#### AVAILABLE RECORDS:
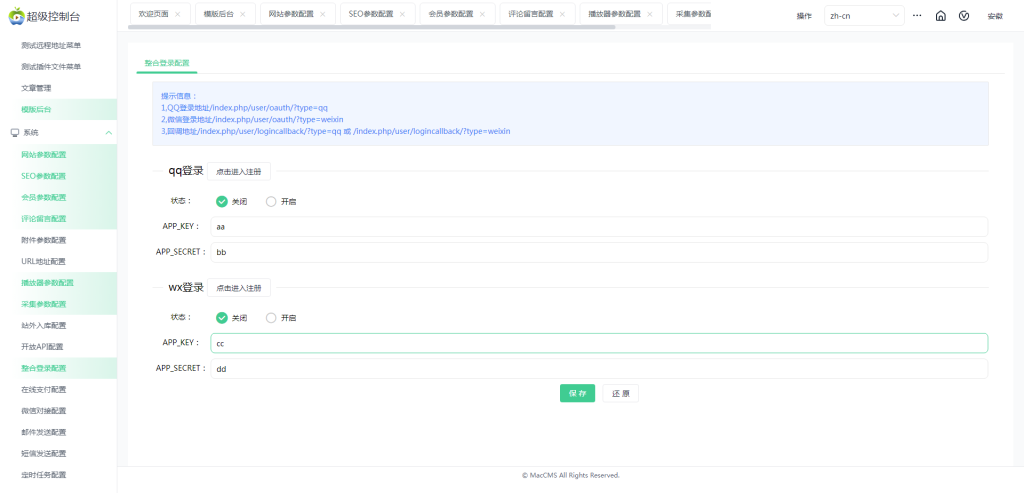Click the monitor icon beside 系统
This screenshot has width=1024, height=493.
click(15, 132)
--
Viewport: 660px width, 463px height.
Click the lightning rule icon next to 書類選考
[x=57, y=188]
...
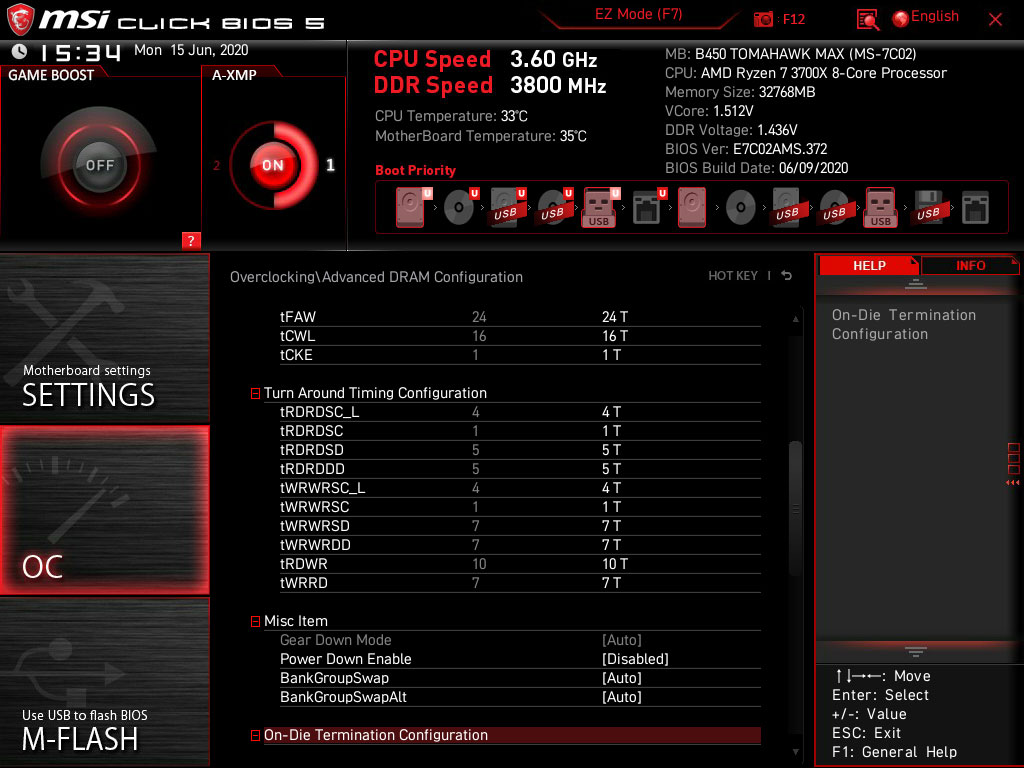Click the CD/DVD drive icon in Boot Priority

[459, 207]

#### WHAT THE EXERCISE ASKS:
Quote the material verbatim from the line containing "Click the monitor icon beside 系统" through the line containing "click(15, 132)", including both of those lines, and omit the pictures from your answer.

#### FINISHED ANSWER:
Click the monitor icon beside 系统
This screenshot has width=1024, height=493.
click(15, 132)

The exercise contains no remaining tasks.